Heinrich Karl Scheel (; 17 May 1829 – 13 April 1909) was a Baltic German architect who lived and worked in Riga, Latvia. He is considered one of the greatest 19th century Riga architects and has designed more than 40 public and private buildings there.

Biography 
Heinrich Scheel was born 17 May 1829 in Hamburg. In 1847, he started studies at the St. Petersburg Academy of Arts. After graduation in 1851 he became assistant of the architect and academy professor Ludwig Bohnstedt. In 1853, Scheel supervised the construction of the Riga Great Guild building (architect K. Beine). From 1860 to 1862 he, together with F. Hess, supervised the construction of the First Riga German Theater (architect Ludwig Bohnstedt) In 1862 Scheel became lecturer at the St.

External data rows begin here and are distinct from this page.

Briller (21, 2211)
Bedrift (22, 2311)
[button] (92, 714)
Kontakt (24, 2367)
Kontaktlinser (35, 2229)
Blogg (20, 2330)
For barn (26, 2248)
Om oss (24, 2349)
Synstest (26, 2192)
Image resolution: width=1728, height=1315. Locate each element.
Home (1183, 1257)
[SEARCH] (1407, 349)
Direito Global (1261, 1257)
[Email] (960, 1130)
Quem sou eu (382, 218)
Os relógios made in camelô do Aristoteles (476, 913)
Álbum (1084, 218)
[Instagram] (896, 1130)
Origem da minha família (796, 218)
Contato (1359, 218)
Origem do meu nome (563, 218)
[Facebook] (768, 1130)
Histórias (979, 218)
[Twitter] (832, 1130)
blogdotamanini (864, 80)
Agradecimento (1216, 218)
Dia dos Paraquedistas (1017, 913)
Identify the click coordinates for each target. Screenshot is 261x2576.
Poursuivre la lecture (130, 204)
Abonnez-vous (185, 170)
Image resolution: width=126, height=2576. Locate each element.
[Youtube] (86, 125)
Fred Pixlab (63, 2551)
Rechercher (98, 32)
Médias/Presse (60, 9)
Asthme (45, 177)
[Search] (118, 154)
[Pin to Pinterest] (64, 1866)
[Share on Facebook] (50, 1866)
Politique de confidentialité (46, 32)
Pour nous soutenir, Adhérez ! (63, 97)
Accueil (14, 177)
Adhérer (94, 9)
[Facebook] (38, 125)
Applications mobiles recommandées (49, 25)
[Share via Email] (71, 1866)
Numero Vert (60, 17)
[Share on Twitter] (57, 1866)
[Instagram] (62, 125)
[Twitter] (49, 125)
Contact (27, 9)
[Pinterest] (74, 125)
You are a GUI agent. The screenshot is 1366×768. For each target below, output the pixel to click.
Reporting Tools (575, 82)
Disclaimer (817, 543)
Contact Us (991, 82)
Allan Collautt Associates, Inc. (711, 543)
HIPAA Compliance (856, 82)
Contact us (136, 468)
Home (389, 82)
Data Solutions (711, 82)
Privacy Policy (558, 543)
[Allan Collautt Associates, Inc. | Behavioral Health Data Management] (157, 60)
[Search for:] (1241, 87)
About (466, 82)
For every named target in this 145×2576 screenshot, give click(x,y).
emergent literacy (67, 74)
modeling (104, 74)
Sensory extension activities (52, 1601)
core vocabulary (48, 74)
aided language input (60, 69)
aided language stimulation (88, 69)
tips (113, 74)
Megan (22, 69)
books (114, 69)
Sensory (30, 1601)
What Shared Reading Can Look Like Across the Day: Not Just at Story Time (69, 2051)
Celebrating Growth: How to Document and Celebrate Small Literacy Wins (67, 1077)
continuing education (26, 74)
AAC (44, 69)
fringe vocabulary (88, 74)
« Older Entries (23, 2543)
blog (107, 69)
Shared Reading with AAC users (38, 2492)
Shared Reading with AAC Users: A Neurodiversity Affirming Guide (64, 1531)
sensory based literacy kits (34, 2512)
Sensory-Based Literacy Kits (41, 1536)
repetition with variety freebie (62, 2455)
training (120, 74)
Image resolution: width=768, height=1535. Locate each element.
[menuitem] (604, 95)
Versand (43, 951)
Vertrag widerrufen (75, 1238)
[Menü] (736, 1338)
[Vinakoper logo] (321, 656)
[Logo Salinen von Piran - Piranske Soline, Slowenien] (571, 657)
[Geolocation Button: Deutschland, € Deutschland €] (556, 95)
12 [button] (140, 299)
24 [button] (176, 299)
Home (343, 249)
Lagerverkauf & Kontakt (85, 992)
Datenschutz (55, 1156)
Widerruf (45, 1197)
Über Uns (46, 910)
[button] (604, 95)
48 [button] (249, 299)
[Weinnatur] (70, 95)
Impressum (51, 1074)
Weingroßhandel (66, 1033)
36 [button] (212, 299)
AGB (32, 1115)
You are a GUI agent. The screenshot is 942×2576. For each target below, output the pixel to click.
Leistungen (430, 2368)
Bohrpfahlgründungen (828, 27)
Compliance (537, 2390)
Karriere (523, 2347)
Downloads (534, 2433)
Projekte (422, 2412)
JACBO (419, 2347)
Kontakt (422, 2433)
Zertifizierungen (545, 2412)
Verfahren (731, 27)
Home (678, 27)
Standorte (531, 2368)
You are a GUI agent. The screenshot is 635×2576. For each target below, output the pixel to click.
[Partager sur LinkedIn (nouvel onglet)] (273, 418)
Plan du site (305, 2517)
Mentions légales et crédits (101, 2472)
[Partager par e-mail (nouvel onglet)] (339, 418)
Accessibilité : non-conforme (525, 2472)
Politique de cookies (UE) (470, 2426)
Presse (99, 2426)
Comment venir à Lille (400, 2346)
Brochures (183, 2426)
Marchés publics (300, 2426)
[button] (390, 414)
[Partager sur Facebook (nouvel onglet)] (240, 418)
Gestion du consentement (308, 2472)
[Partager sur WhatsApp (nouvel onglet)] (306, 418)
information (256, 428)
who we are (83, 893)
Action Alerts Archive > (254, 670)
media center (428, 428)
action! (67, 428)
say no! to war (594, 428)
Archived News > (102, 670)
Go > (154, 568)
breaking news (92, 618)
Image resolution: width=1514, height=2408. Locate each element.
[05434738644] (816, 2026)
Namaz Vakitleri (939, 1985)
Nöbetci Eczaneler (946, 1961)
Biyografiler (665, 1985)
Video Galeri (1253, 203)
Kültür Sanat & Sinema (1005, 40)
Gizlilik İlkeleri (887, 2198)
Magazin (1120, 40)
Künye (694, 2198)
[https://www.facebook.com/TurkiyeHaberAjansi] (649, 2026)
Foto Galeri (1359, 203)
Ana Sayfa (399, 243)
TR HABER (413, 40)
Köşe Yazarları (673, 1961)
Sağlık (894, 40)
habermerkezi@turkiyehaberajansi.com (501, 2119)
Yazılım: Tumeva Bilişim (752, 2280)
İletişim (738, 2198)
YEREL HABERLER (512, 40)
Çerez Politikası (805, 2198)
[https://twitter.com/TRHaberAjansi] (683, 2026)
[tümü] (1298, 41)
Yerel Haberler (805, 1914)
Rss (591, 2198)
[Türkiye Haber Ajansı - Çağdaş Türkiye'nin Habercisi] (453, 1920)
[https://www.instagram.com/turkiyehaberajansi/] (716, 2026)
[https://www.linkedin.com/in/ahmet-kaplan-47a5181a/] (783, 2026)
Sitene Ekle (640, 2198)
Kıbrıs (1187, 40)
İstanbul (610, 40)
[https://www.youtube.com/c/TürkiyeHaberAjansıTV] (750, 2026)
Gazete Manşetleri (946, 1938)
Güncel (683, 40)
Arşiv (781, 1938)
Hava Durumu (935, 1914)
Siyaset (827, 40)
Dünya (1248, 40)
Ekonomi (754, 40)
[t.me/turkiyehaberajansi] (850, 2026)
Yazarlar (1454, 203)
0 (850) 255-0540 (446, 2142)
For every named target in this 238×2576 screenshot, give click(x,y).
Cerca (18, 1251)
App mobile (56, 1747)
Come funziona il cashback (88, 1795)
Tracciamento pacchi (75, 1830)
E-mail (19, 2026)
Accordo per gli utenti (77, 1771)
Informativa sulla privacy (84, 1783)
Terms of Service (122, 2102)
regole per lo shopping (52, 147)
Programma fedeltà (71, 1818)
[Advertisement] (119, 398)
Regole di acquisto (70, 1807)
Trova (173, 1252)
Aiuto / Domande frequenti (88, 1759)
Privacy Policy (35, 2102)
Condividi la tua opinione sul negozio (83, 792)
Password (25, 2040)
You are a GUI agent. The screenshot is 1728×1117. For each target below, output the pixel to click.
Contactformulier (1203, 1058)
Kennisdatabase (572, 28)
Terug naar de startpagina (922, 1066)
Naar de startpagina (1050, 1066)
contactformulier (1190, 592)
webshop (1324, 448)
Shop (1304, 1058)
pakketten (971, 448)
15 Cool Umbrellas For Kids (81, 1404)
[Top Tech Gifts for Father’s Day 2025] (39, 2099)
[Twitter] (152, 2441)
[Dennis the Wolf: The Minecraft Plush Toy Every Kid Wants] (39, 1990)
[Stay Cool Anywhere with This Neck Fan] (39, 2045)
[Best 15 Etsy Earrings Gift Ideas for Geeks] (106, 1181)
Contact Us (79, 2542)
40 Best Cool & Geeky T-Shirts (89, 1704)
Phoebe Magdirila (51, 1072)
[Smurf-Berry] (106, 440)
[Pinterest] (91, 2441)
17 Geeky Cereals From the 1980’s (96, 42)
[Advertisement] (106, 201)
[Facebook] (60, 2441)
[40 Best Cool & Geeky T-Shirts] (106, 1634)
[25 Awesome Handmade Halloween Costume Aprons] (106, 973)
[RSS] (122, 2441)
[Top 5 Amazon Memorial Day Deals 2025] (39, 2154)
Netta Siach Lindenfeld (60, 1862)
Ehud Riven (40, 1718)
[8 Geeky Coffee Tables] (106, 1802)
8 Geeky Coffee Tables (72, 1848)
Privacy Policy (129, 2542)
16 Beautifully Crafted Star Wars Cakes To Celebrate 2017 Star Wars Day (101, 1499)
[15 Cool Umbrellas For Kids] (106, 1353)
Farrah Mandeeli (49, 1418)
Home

Peterburg Academy of Arts although his main workplace was Riga.

In the second half of 19th century Heinrich Scheel designed buildings in Riga, Ventspils and also Estonia. He has also restored many rooms at the Jelgava Palace. In 1899 he, together with Friedrich Scheefel, created their own building office Scheel&Scheefel which became one of the pioneers of Art Nouveau architecture in Riga.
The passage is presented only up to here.